I've read hundreds of first drafts, and I see the same characterization mistakes again and again. Here are three of them:

1.  The Many-Sided Monster                 

I'll start with a controversial statement.  You need to write one-dimensional characters.  Yes.  You heard me right.  Your characters should have one dimension.  Let me explain:

Screenwriting 101 taught you to write multi-dimensional characters.  That’s not incorrect.  But it can be misleading advice.  It’s misleading because it skips a step.  

Seeking to create multi-dimensional human beings, many new writers give their characters numerous conflicting traits.  But when no one trait stands out, a character is an inscrutable mess with nothing for the reader to hold onto.

What you need to do is first create a clear, readily identifiable one-dimensional character (the by-the-book cop, the maverick, the stoner).   Then and only then should you carefully build in a character’s nuances.  If that first dimension isn’t there, the other dimensions present no surprise, no interest.  If that first dimension isn’t there, you don’t have a multi-dimensional character.  You’ve got no dimensions.
You don’t have a character at all.

2.  The Whiny Loser

We’ve all heard the business about petting the dog.  We all know it’s important for protagonists to be likeable.  Still, a surprising number of writers make their main characters whiny downers.

It may be because we writers also know that our characters are supposed to grow during the story.  So we start them out with flaws they’ll spend two hours fixing.   

The thing is, these flaws need to be likeable flaws:

The guy who works too hard at his job but needs balance.  The innovator who thinks for himself but needs to learn teamwork.   The truly considerate doormat who needs more backbone. 

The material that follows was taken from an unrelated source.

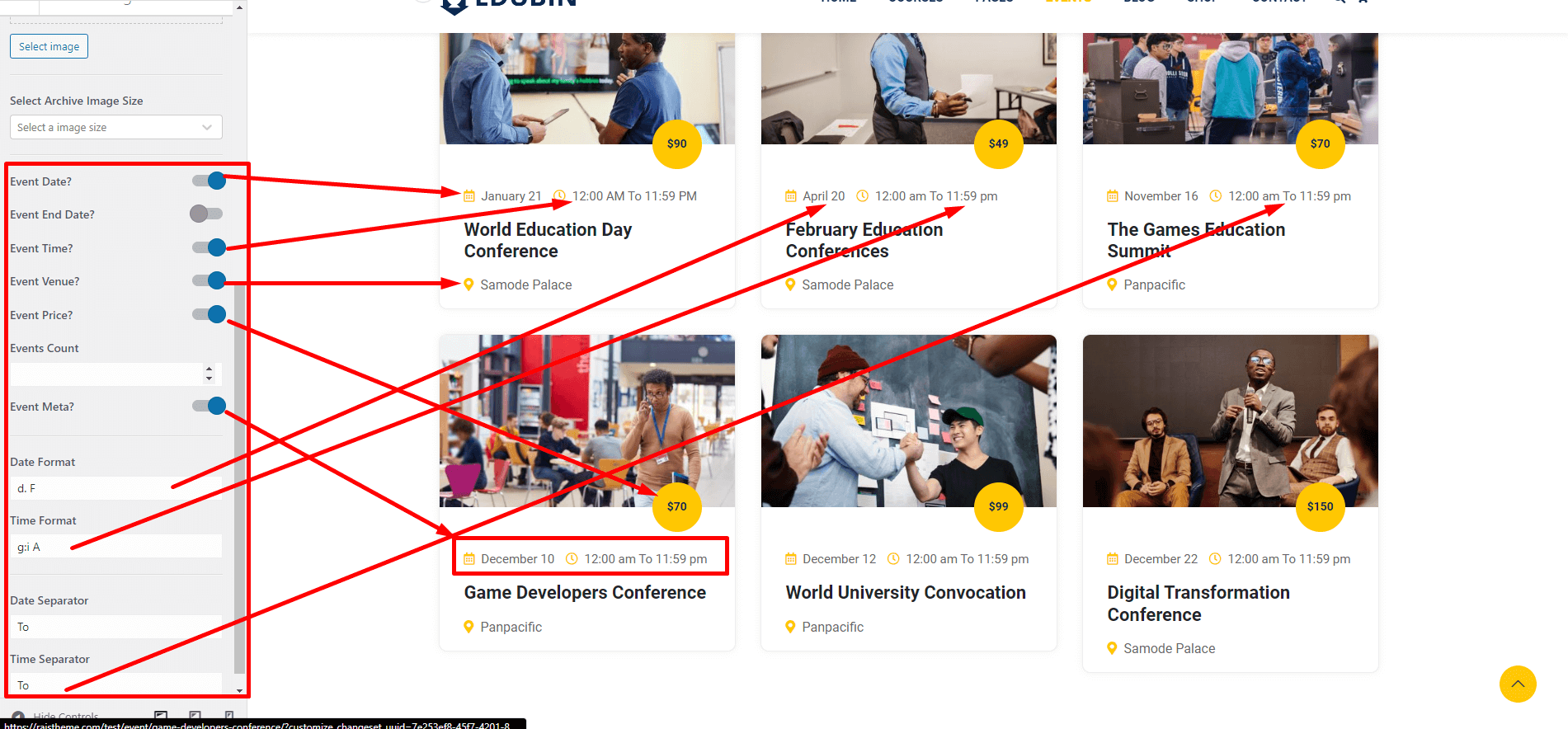This screenshot has width=1568, height=729.
Task: Focus the Time Separator text field
Action: click(115, 685)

There’s a reason these flaws get used over and over.  Audiences don’t hate these characters in Act One. 

“What about Tony Soprano?” you ask?   “How about Frank Underwood from House of Cards?”   Why are they not unlikeable?  Audiences are willing to forgive ambitious killers.  But whiny losers -- not a chance.

3.  The “Sixth Sense” Mystery Man

Sometimes writers want to show that one of their characters has some sort of disorder or condition or other complex character trait.  But they never come out and say it or show it directly.  Instead they feed the reader a series of subtle clues. 

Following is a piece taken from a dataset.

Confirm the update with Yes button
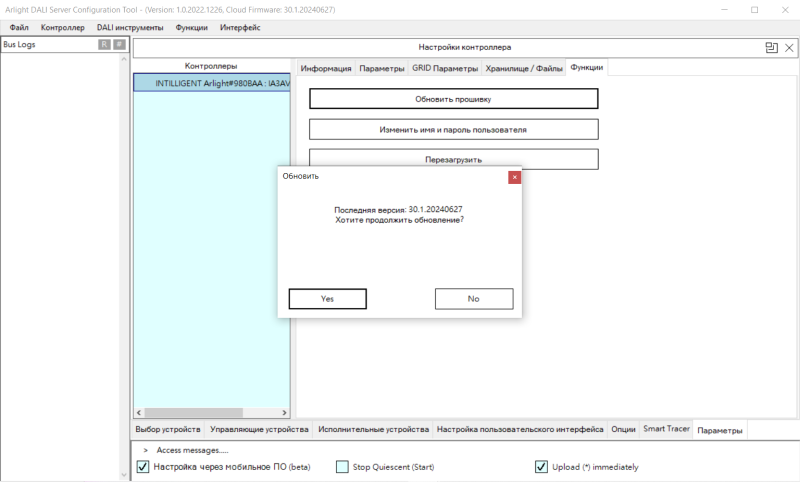The width and height of the screenshot is (800, 482). 328,299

For example, in one script I read, a character kept thinking things were too loud, failed to make eye contact and acted in inexplicably strange ways.  The writer needed to explain, outside the confines of the script, that this character had Asperger’s. The thing is, the story didn’t make sense until I knew this fact.

Was this a reading comprehension problem?  An intelligent reader will put subtle clues together, right?

Wrong. 

The reason the famous twist in the The Sixth Sense works so well is because audiences (and screenplay readers) don’t put clues together.  They do it so poorly that a writer can count on them not doing it when setting up surprises. 

Unless you don’t want your reader to pick up on the truth about your character until the big reveal at the end, don’t rely on subtle clues to get a character trait across.  If you want your audience to know this character, don’t be subtle.  Readers have absolutely no sixth sense about such things.

By the way, the writer who wrote the script I offered as an example is far from a hack.  He’s actually very talented.  It’s just hard sometimes to get out of your own head and into the heads of your readers. 



That’s why feedback is so important.